(Entries for finding displayed items)
# # #
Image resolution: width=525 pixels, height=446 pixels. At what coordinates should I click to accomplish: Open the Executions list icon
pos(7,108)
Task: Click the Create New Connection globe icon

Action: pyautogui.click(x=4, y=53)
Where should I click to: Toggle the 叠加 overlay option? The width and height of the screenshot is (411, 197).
# # #
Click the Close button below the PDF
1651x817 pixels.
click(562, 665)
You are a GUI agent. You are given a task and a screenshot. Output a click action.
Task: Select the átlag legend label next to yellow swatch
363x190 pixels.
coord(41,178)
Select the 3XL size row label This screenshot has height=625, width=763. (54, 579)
# # #
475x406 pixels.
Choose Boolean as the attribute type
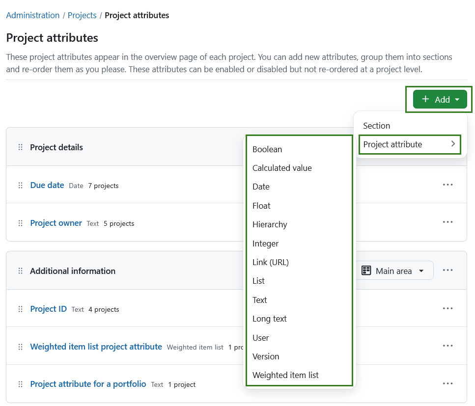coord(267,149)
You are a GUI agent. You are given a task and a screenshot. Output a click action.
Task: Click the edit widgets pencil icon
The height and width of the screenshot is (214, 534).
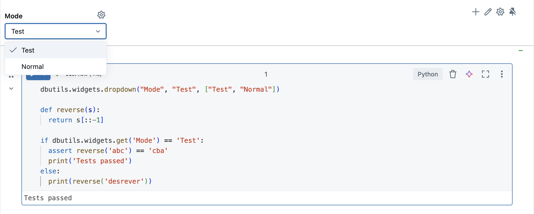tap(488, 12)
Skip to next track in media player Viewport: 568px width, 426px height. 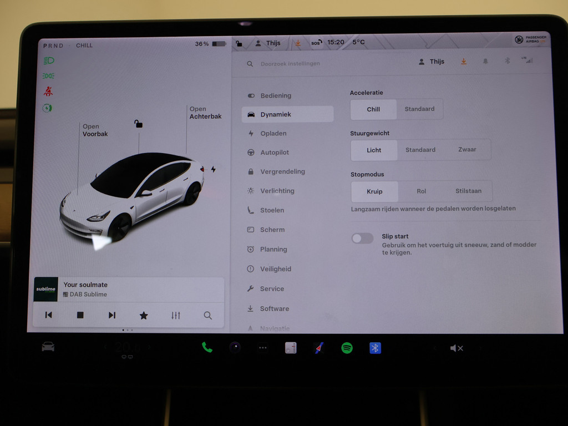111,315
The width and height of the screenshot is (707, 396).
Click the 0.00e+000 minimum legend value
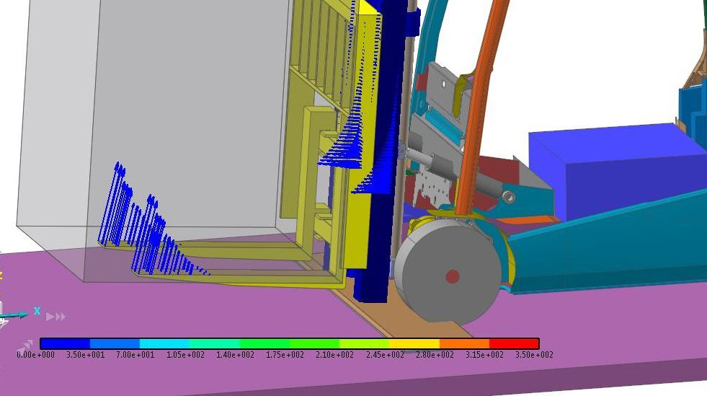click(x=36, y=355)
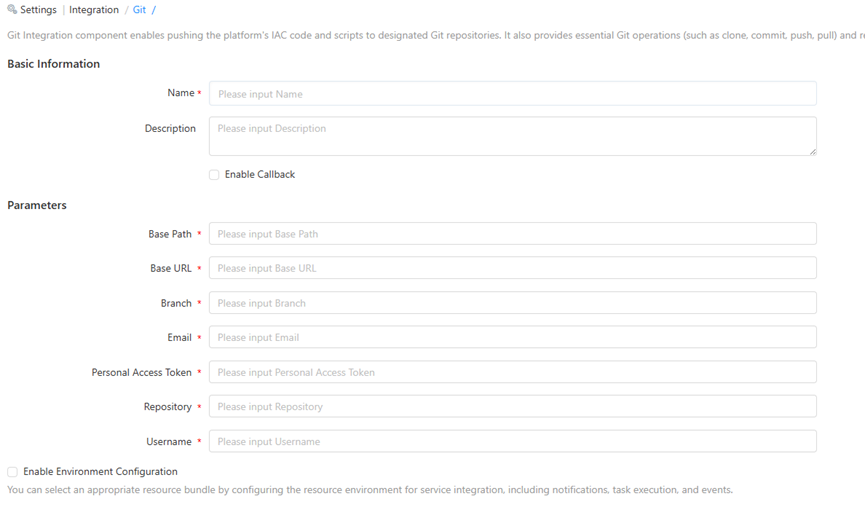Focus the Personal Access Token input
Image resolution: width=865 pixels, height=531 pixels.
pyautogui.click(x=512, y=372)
# # #
Short exercise> How many lines of the entries above contain the word "resolution"? Reply with the number alone.

Final result> 2